Nesse fatídico primeiro momento em que olhamos com olhos de ver para a nossa vida, pode ser que nos apercebamos do vazio em que ela se tornou, é como se tivéssemos um armário cheio de roupa que não nos serve, larga demais ou apertada demais, e vemo-nos, de repente, sem nada que vestir.

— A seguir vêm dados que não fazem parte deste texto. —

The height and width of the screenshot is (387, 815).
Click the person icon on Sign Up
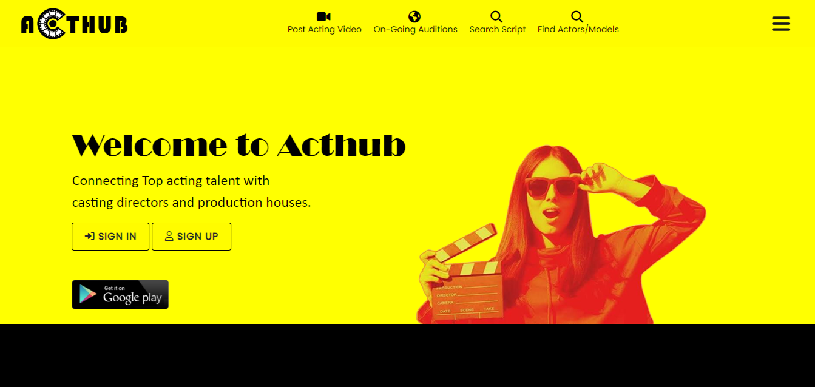(169, 237)
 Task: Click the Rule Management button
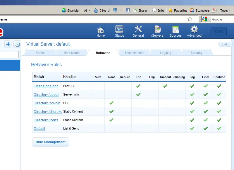click(51, 142)
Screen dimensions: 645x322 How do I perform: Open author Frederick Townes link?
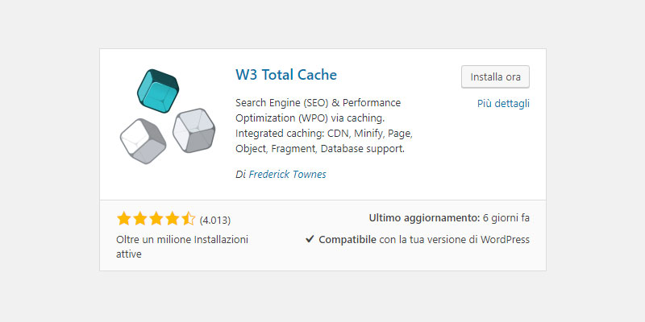tap(288, 174)
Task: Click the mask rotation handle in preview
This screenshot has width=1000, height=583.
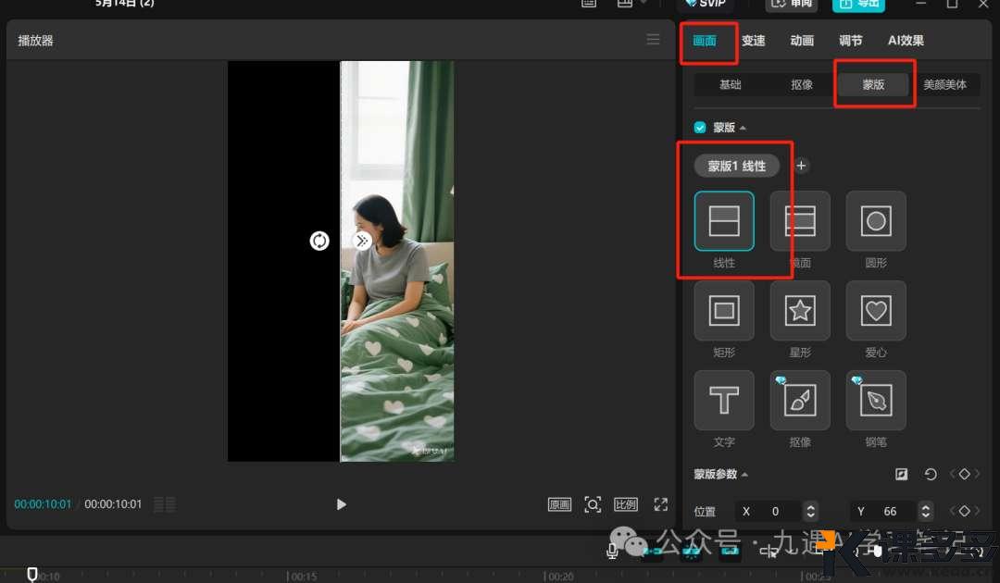Action: pyautogui.click(x=319, y=241)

O espaço ocupado pelos outros é imenso, tão grande quando o vazio que agora nos cabe preencher. O desapego é difícil, a vontade de voltar atrás é por demais tentadora, afinal, é uma zona de conforto como qualquer outra, por maior que seja o desconforto. Verificamos que, por mais que nos esforcemos, as roupas que guardámos por anos a fio cheiram a mofo, não nos identificamos mais com elas, estão velhas, com borbotos, perderam a cor e a forma original. Experimentamo-las de todas as formas, mas rapidamente chegamos à conclusão de que ficaram, entretanto, inutilizáveis. Depois de doadas, o espaço que fica parece-nos grande demais e é nesse momento que percebemos o desperdício horroroso a que o votámos anos e anos sem fim. É hora de escolhermos as roupas que melhor nos assentam. Novinhas, prontas a estrear. As únicas que nos servem, as nossas…
*De um dos meus filmes preferidos de todo o sempre e mais além, o Contacto.